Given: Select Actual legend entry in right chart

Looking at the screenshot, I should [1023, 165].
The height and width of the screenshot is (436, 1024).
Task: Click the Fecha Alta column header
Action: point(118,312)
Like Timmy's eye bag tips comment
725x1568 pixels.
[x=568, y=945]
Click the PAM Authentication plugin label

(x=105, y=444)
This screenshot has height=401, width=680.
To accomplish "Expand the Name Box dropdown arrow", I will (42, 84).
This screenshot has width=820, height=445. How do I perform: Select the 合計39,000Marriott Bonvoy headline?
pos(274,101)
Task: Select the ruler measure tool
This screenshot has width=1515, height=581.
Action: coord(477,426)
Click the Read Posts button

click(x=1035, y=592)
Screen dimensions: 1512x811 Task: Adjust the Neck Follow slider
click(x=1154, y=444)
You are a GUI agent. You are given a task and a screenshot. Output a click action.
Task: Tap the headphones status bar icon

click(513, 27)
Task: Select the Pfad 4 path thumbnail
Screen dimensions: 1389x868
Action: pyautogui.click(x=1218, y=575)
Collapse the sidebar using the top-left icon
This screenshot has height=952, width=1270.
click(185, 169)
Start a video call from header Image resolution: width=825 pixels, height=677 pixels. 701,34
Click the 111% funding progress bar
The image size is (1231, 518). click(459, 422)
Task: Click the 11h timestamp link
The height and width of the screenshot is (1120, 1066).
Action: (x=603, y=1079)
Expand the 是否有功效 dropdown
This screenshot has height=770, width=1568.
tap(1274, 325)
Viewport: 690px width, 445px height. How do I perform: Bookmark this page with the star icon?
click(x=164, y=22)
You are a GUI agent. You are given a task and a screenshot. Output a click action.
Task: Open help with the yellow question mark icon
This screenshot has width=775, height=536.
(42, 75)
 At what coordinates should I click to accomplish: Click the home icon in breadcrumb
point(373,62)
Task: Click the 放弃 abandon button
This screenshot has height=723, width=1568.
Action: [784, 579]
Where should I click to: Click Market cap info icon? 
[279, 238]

- **WHAT YOU SHOULD DO**: Leave out every line ahead of the one containing "Task: Click the 放弃 abandon button" and print the rest of the listing exactly.

- **WRITTEN REPLY**:
Task: Click the 放弃 abandon button
This screenshot has height=723, width=1568.
Action: [784, 579]
Where should I click to: Click Market cap info icon? 
[279, 238]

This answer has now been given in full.